_Tarefas solicitadas:_
(A) Você pode redigitar o trecho do discurso sobre a Coreia do Norte entre "Nome completo: Humberto" e "Eduardo Suplicy.", inclusive?
(B) Continue o discurso sobre a Coreia do Norte a partir do ponto em que ele termina.

_Trecho para leitura:_
────────

Discurso no Senado Federal

SOLICITANDO O IMEDIATO RESTABELECIMENTO DE RELAÇÕES DIPLOMATICAS DO BRASIL COM A REPUBLICA DEMOCRATICA POPULAR DA CORREIA (CORREIA DO NORTE).

Autor
Humberto Lucena (PMDB - Movimento Democrático Brasileiro/PB)
Nome completo: Humberto Coutinho de Lucena
Casa
Senado Federal
Tipo
Discurso
Resumo por assunto
POLITICA EXTERNA.:
  • SOLICITANDO O IMEDIATO RESTABELECIMENTO DE RELAÇÕES DIPLOMATICAS DO BRASIL COM A REPUBLICA DEMOCRATICA POPULAR DA CORREIA (CORREIA DO NORTE).
Aparteantes
Eduardo Suplicy.
Publicação
Publicação no DCN2 de 04/07/1995 - Página 11602
Assunto
Outros > POLITICA EXTERNA.
Indexação
  • SOLICITAÇÃO, GOVERNO BRASILEIRO, URGENCIA, RESTABELECIMENTO, RELAÇÕES DIPLOMATICAS, BRASIL, PAIS ESTRANGEIRO, COREIA DO NORTE, DEMONSTRAÇÃO, INDEPENDENCIA, POLITICA EXTERNA, PAIS.

O SR. HUMBERTO LUCENA (PMDB-PB. Pronuncia o seguinte discurso.) - Sr. Presidente, Srªs e Sr. Senadores, é da tradição da política externa brasileira a independência em relação a blocos de países hegemônicos. É, também, de nossa tradição o estabelecimento de relações com países de todos os continentes, independentemente das questões de natureza política, ideológica e cultural.

A formação e o desenvolvimento nacional deu-se após um longo e profundo processo de miscigenação que nos tornou, depois de cinco séculos, uma nação multirracial. No Brasil, o encontro entre diversas raças processou-se, via de regra, de forma pacífica.

Essa vertente cultural representou um forte estímulo à adoção, historicamente, de políticas externas independentes. O alinhamento automático a esse ou àquele país não representou, salvo raríssimas exceções, a matriz de nossa política externa.

Por isso, é incompreensível que, no limiar do terceiro milênio, o Brasil discrimine determinado país por razões ideológicas ou políticas, ou, ainda, por conta de pressões de outros países. Nossa política externa tem sido ditada e deve ser ditada por nós, pelos nossos interesses soberanos e por mais ninguém.

Refiro-me, Sr. Presidente, especificamente ao caso da República Democrática Popular da Coréia - Coréia do Norte. Apesar de todas as tratativas das autoridades daquele país no sentido de estabelecer relações plenas com o Brasil, nossas autoridades diplomáticas permanecem reticentes e indiferentes em relação ao assunto.

Nem mesmo no período da guerra fria esse comportamento teria justificativa. Hoje, quando o Brasil já estabeleceu relações normais com outros países socialistas, com alguns dos quais foi vanguarda, como a China, Cuba e Vietnã, tal postura se torna incompreensível.

────────

Dados de localização em capturas de tela e documentos
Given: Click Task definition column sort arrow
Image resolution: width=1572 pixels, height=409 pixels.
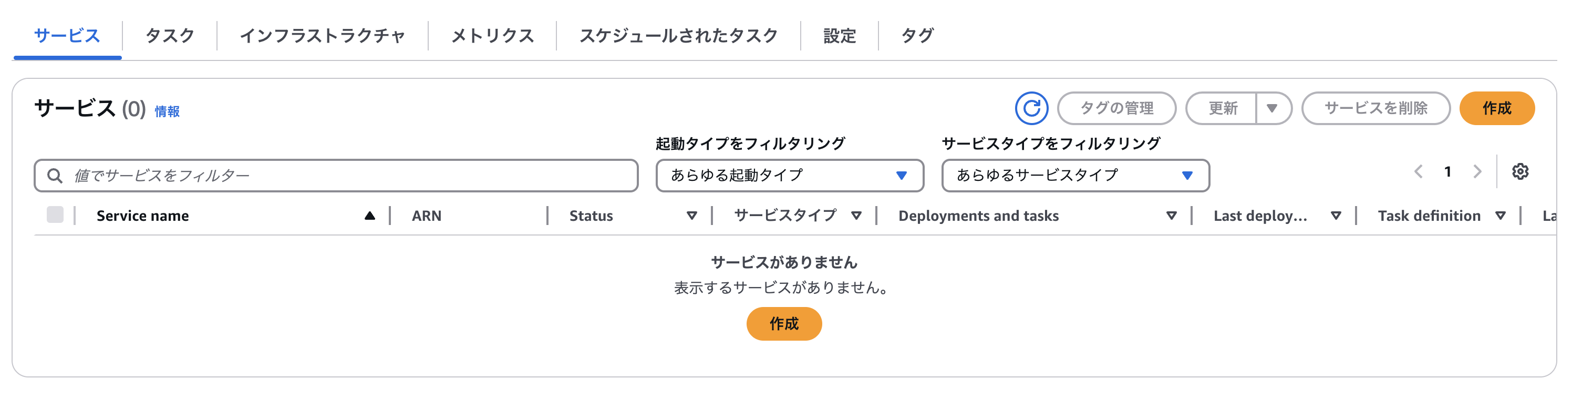Looking at the screenshot, I should click(x=1500, y=216).
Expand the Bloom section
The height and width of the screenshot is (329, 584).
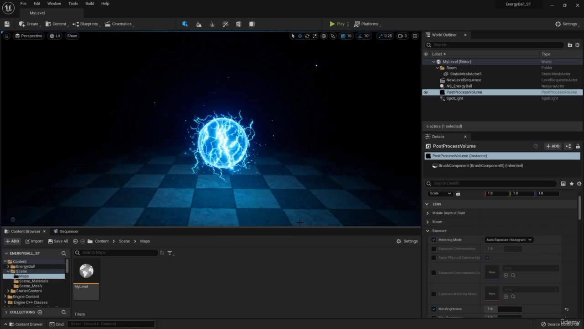[428, 222]
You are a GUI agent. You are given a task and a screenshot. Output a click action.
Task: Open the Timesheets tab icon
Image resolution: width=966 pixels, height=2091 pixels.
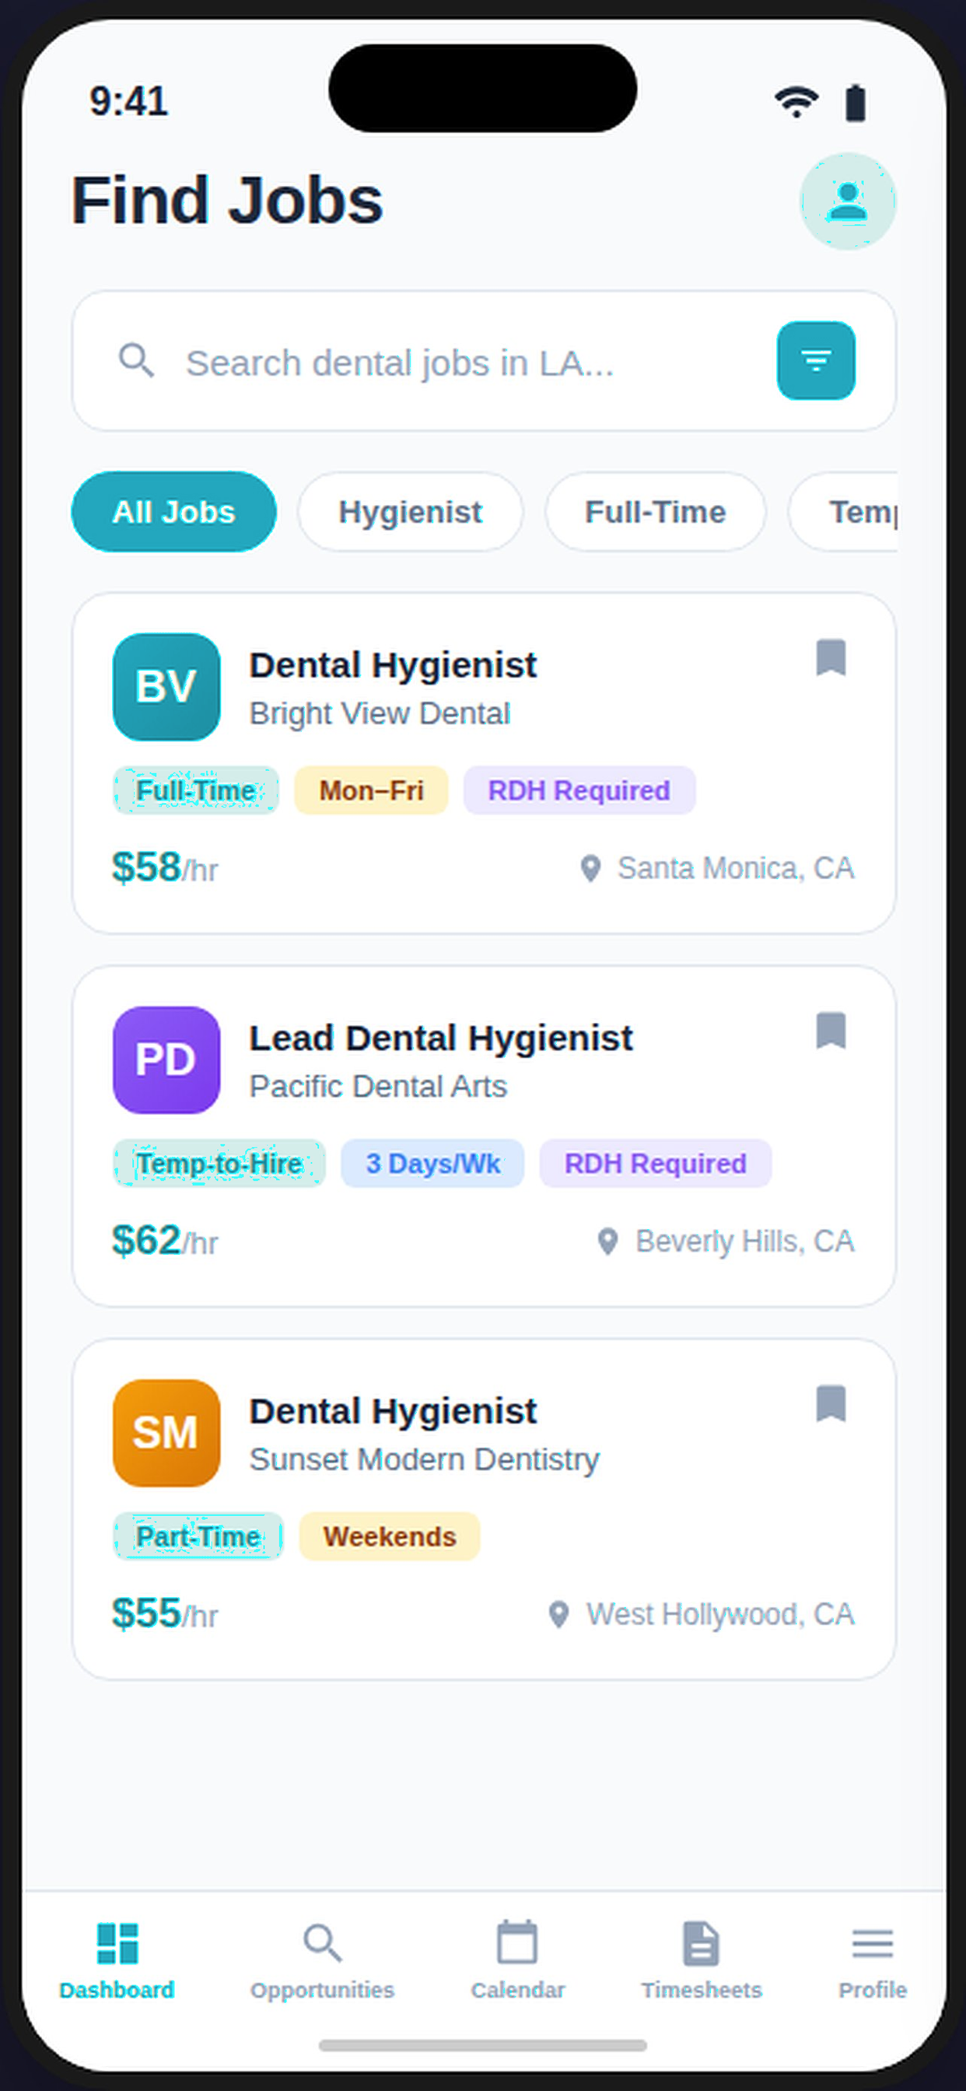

────────

_Respostas às tarefas:_
(A)
Nome completo: Humberto Coutinho de Lucena
Casa
Senado Federal
Tipo
Discurso
Resumo por assunto
POLITICA EXTERNA.:
  • SOLICITANDO O IMEDIATO RESTABELECIMENTO DE RELAÇÕES DIPLOMATICAS DO BRASIL COM A REPUBLICA DEMOCRATICA POPULAR DA CORREIA (CORREIA DO NORTE).
Aparteantes
Eduardo Suplicy.

(B)
Como Senador da República, tive a oportunidade de visitar a Coréia Socialista, como Presidente do Grupo Brasileiro da União Interparlamentar, e pude constatar a existência de um país pequeno, mas desenvolvido e soberano. Desde a Guerra da Coréia, quando aquele país foi totalmente destruído, o povo coreano realiza um esforço incomum de reconstrução nacional.

Os norte-coreanos têm realizado, através de seu governo, inúmeras gestões junto à Coréia do Sul e à comunidade internacional na busca da reunificação do País. Afinal, a Coréia é uma só: um só território, uma só península, um só povo, uma só cultura, uma só Nação. A comunidade das nações e a própria ONU têm sido testemunhas desses esforços, pois a reunificação representará não apenas a reunificação geográfica de um país, mas de todo um povo e uma nação.

Depois de terem saudado com tanto entusiasmo a queda do Muro de Berlim, é inadmissível que alguns países que têm interesses estratégicos na região continuem estimulando a divisão coreana e a existência de um muro de dez metros de largura e cinco de altura, ao longo de toda a península coreana.

Além disso, Srªs e Srs. Senadores, a República Popular Democrática da Coréia já conseguiu concretizar relações diplomáticas com vários países da América Latina, como Peru, Venezuela, Chile, Colômbia, Nicarágua e Cuba, e outros países latino-americanos estão também em vias de estabelecer relações normais com a Coréia do Norte.

Autoridades diplomáticas brasileiras, há algum tempo, levantaram alguns obstáculos ao estabelecimento dessas relações em virtude do impasse entre a República Popular Democrática da Coréia e os Estados Unidos da América em torno da questão nuclear.

Entretanto, desde 12 de junho de 1995, foi firmado um tratado entre norte-coreanos e os Estados Unidos da América, na capital da Malásia que ratificou os compromissos assumidos anteriormente pelas partes na cidade de Genebra. O referido acordo soluciona a questão da entrega dos reatores de água leve para a República Popular Democrática da Coréia, responsabilidade que ficou a cargo dos Estados Unidos da América, por intermédio da Organização para o Desenvolvimento Energético da Península Coreana, criada pelos Estados Unidos.

Segundo os termos do acordo, os Estados Unidos, por meio da Organização, são obrigados a entregar dois reatores de água leve, cada um com uma potência de 100 megawatts, até o ano 2000. As partes concordaram ainda, em assinar, neste mês de junho, outro acordo no sentido de normalização do ensino, por parte dos Estados Unidos da América, de óleo pesado como energia adicional, de modo a garantir à Coréia do Norte uma compensação energética.

Como poderemos verificar, Srªs e Srs. Senadores, as relações entre a República Popular Democrática da Coréia, a Coréia do Sul e os Estados Unidos da América estão em fase de normalização, ainda que persistam alguns impasses.

Além do mais, recentemente, foi constituído em São Paulo, com a presença de autoridades governamentais norte-coreana, o Instituto de Amizade Brasil-Coréia, presidido pelo Professo Nilson Araújo de Souza, do qual tenho a honra de participar de seu Conselho Nacional.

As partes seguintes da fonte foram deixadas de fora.